Whatever runs from the line with "You are a GUI" to the end of the records below must be copied exactly, with nothing else included.
Start of Exercise material
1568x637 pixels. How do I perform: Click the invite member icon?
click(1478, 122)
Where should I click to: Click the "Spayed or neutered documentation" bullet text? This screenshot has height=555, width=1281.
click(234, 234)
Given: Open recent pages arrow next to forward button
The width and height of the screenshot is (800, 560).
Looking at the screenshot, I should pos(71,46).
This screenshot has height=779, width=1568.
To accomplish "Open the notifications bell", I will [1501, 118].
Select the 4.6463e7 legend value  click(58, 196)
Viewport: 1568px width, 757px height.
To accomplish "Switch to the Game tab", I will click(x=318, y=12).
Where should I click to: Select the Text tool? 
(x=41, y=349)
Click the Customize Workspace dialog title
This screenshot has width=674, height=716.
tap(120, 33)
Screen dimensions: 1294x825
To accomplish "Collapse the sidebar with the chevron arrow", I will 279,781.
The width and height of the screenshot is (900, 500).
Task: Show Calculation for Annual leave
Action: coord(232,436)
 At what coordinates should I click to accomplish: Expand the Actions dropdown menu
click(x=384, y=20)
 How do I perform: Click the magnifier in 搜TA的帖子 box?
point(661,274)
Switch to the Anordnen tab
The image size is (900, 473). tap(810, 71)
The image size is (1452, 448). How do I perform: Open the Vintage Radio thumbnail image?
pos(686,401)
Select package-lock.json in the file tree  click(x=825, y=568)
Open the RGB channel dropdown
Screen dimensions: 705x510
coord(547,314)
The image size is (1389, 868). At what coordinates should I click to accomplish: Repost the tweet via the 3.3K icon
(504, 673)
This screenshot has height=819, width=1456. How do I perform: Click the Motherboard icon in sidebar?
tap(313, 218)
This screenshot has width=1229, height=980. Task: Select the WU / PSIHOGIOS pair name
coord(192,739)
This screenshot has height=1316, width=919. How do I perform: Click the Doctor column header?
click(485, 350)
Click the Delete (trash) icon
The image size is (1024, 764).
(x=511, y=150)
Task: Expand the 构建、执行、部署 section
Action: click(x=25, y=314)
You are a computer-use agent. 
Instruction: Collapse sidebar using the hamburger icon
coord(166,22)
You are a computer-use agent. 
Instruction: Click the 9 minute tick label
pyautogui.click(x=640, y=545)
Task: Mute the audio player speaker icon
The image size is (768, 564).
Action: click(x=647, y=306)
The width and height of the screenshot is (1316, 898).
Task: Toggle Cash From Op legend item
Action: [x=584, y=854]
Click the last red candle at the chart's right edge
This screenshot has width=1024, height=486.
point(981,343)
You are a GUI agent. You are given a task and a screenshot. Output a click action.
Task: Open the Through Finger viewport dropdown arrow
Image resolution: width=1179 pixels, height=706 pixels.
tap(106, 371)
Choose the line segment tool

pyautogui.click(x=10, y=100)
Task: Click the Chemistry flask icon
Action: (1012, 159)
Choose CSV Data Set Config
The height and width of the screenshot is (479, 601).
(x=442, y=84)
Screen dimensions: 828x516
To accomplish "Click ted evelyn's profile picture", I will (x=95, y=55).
End of Exercise material
Answer to the exercise
You are a GUI agent. You are given a task and a screenshot. Output a click action.
Task: Open the Through Finger viewport dropdown arrow
Image resolution: width=1179 pixels, height=706 pixels.
tap(106, 371)
Choose the line segment tool

pyautogui.click(x=10, y=100)
Task: Click the Chemistry flask icon
Action: (1012, 159)
Choose CSV Data Set Config
The height and width of the screenshot is (479, 601).
(x=442, y=84)
Screen dimensions: 828x516
To accomplish "Click ted evelyn's profile picture", I will (x=95, y=55).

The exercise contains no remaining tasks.